[Stored dataset items]

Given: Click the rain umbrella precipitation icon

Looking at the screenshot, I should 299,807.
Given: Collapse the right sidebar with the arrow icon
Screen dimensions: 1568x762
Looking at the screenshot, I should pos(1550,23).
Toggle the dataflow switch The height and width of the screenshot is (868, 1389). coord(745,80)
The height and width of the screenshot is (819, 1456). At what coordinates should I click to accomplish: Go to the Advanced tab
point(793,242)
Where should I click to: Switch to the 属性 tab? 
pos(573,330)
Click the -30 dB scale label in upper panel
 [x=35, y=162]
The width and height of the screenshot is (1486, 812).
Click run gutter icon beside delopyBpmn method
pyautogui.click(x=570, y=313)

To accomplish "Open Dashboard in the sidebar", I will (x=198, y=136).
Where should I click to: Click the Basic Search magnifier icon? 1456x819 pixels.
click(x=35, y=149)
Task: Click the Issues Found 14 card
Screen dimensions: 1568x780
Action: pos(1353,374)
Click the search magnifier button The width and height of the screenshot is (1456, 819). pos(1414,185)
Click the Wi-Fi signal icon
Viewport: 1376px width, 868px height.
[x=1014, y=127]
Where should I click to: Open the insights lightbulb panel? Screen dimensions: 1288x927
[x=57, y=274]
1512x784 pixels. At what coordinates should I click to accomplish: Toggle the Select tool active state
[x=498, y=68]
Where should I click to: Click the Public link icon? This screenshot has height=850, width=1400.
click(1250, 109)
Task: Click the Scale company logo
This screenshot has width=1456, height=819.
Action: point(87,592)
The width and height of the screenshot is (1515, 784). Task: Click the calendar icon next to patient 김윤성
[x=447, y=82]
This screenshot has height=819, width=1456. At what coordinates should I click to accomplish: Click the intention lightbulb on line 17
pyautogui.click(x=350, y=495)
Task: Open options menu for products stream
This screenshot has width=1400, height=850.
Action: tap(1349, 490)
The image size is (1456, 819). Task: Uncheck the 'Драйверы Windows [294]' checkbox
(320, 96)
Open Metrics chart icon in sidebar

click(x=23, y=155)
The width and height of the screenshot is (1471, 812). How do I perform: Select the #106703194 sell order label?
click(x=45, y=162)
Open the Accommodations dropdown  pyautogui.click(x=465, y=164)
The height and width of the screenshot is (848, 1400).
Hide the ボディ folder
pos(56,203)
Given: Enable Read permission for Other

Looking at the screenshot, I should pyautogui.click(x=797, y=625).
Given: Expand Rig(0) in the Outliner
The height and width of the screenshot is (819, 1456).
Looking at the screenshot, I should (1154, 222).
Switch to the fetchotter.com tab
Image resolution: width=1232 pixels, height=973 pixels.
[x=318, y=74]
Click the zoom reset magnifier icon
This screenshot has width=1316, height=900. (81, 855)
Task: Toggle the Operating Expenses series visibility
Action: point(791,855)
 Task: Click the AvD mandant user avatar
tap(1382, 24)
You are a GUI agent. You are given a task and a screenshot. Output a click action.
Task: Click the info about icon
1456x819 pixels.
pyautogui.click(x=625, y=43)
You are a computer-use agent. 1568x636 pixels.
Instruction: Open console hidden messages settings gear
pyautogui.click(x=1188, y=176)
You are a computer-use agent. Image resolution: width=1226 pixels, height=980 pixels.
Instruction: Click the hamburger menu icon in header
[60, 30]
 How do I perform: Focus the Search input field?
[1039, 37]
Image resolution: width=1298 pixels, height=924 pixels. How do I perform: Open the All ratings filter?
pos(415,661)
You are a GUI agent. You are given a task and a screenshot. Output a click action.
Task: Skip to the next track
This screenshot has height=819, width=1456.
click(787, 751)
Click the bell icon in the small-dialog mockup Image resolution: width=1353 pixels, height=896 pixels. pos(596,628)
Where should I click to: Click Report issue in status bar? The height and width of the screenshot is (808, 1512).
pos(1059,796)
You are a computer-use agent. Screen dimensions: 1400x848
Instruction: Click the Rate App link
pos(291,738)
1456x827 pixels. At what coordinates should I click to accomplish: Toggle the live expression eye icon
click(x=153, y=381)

● **What needs to be done**
Begin with the first line of the records and finish with the line containing "The width and height of the screenshot is (1486, 812).". Reproduce those lines exactly, both ends included, and nothing else.

● **Answer box**
Given: Click the rain umbrella precipitation icon

Looking at the screenshot, I should 299,807.
Given: Collapse the right sidebar with the arrow icon
Screen dimensions: 1568x762
Looking at the screenshot, I should pos(1550,23).
Toggle the dataflow switch The height and width of the screenshot is (868, 1389). coord(745,80)
The height and width of the screenshot is (819, 1456). At what coordinates should I click to accomplish: Go to the Advanced tab
point(793,242)
Where should I click to: Switch to the 属性 tab? 
pos(573,330)
Click the -30 dB scale label in upper panel
 [x=35, y=162]
The width and height of the screenshot is (1486, 812).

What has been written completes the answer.